Scientists are also involved in communication, sometimes intervening in isolation and becoming a source for the mass media. What advice would you give them to tell about their research related to COVID-19?
A scientist who tells his research clearly is the best source of scientific journalism; however, he must be able to place his research in a wider context, which for example also includes ethical and social aspects. In the case of an emergency like the one we are experiencing, it is also important to have specific skills in risk communication, because even a trivial mistake may endanger many people’s lives. Experts and institutions often tend to play down risk in an attempt to reassure people, but this has the effect of reducing their perception of risk and sometimes exposing them to danger. Another problem arises when the expert enters into conflict with colleagues, fuelling confusion. But the main problem in risk communication is the lack of authoritative institutional communication capable of offering coherent, timely and up-to-date information. Scientists are not mistaken in putting themselves on the line in the media, but they must never forget that science is a collective enterprise where scientific consensus is the only reliable guide in such uncertain and complex situations as epidemics. We need scientific institutions capable of offering a picture that is as coherent and as complete as possible of the available knowledge. The WHO is a good example because it can count on scientists from different disciplines: from the epidemiologist to the social researcher, from the emergency psychologist to the risk communicator.

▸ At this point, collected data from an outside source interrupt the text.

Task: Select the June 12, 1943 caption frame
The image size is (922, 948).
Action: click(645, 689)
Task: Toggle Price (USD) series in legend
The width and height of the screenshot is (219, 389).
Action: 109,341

How should we address risks during an emergency?
In order to function, the management of an emergency must be planned in “peacetime”; that is, before crisis, based on the various scenarios that are more or less likely to occur. These scenarios can be outlined based on past experience: pandemics are recurring events and since 2003, the WHO has urged all governments to equip themselves with a pandemic emergency plan. Better still if the plan is built with the active participation of all involved and is shared with citizenship. In Italy, but also in other countries, planning of the emergency response was lacking.

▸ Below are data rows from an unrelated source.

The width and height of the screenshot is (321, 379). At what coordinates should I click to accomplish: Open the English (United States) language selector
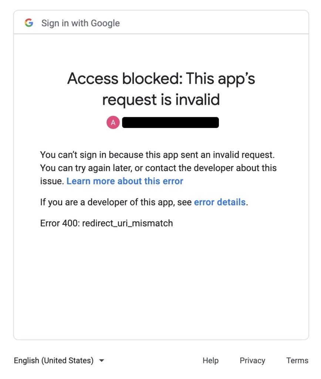point(54,360)
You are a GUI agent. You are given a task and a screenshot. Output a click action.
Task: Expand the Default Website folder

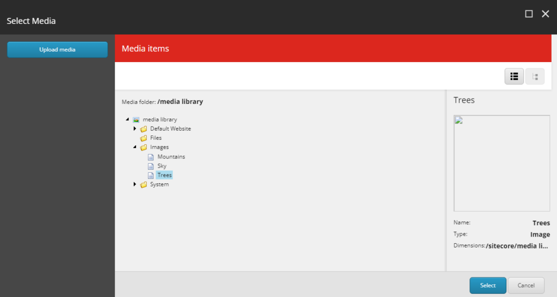(135, 129)
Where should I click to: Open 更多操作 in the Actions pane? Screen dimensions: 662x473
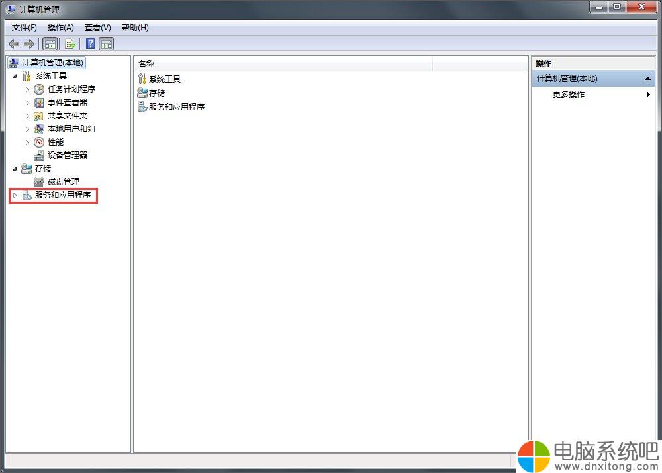(569, 95)
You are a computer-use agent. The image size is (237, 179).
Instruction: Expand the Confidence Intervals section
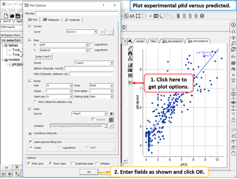[x=30, y=133]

What more could be done and what has not worked in our country?
In general, we have a lack of professionalism in the area of risk communication, even within many institutions called to manage emergencies. As on other occasions, a problem of coordination between the various institutions and the inability to “speak with one voice” that offered citizens clear and coherent messages also emerged. For the future, I hope above all for greater preparation in peacetime, with the creation of crisis units with well-defined roles and skills, able to be activated quickly in case of need. Otherwise, it is inevitable that we will always be late in responding to events, and suffer the consequences. The response to emergencies must be thought out and prepared before the emergency occurs.